"My back was killing me for over 3 months. Why isn't my case worth more?"
I had a client recently ask this. For simplicity's sake, I'll call him Bob. Bob was rear ended last year and was rushed to the hospital immediately after a car accident.
The seat he was in snapped back and Bob thought that he had been knocked out. His neck and back were both hurting quite a bit. The emergency room ran up a pretty good bill because they did a CT scan (Bob thought he had a concussion and was dazed; "So, they scanned my cat.").

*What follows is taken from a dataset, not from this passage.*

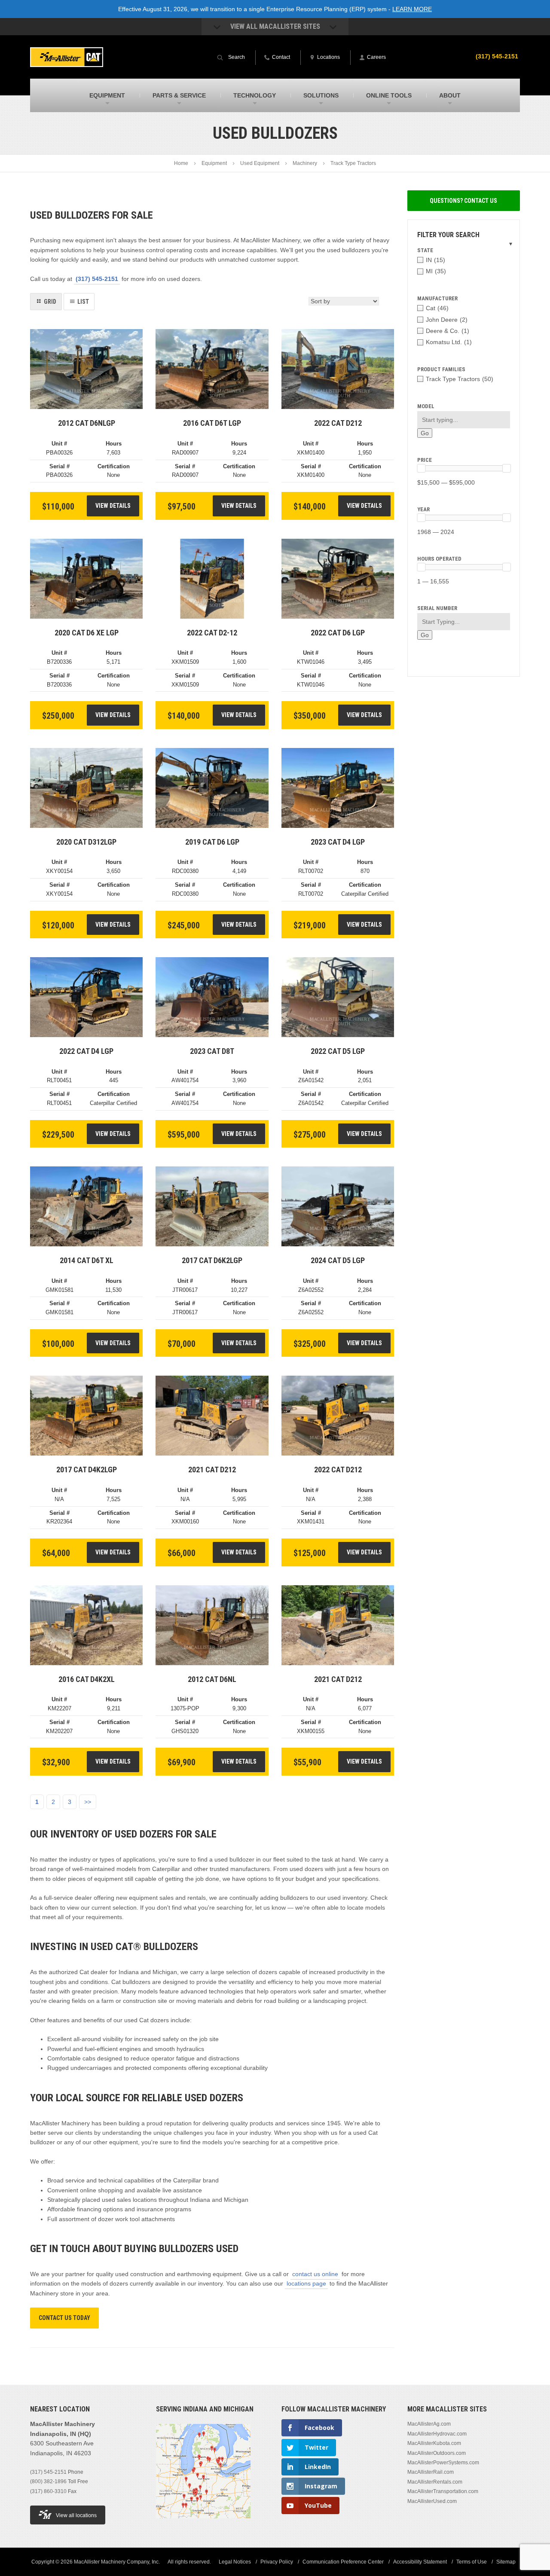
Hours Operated (439, 558)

Bob checked out of the ER with soft tissue injuries, some prescriptions for a muscle relaxer, and some pain medicine. He was also instructed to go to a follow up doctor if he was still having neck and back pain.
After missing work for a few days, Bob decided he could "tough it out," and went back to work. This is great, but his neck and back still gave him trouble. He was in a lot of pain at work and around the house. Two months later, Bob's back is still bothering him. He's tough though, so he doesn't bother to go to a doctor.

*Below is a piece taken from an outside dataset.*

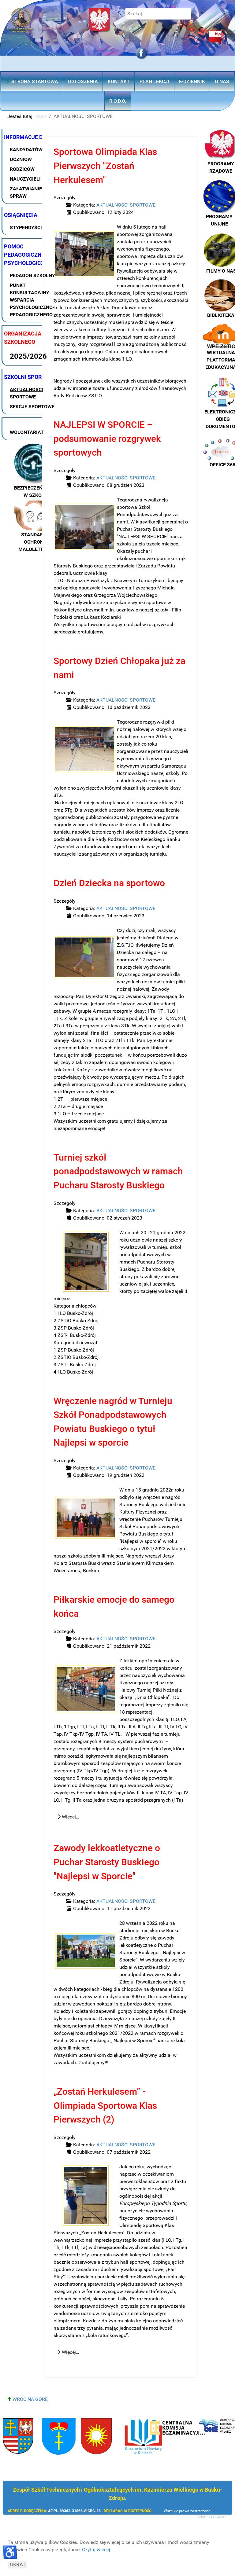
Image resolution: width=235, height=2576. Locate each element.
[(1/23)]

Bob called me about six months after the accident. His neck and back had finally healed and he was curious as to why the insurance company hadn't called him and offered to settle his personal injury claim.
The case has since settled for a reasonable amount. At the time though, Bob was a little frustrated because he wasn't able to get compensated for any pain and suffering for the 3 months that his back was bothering.
So, moral of the story: Go to a doctor if you are hurt. An insurance company, understandably looks at personal injury victim's medical records for proof of an injury.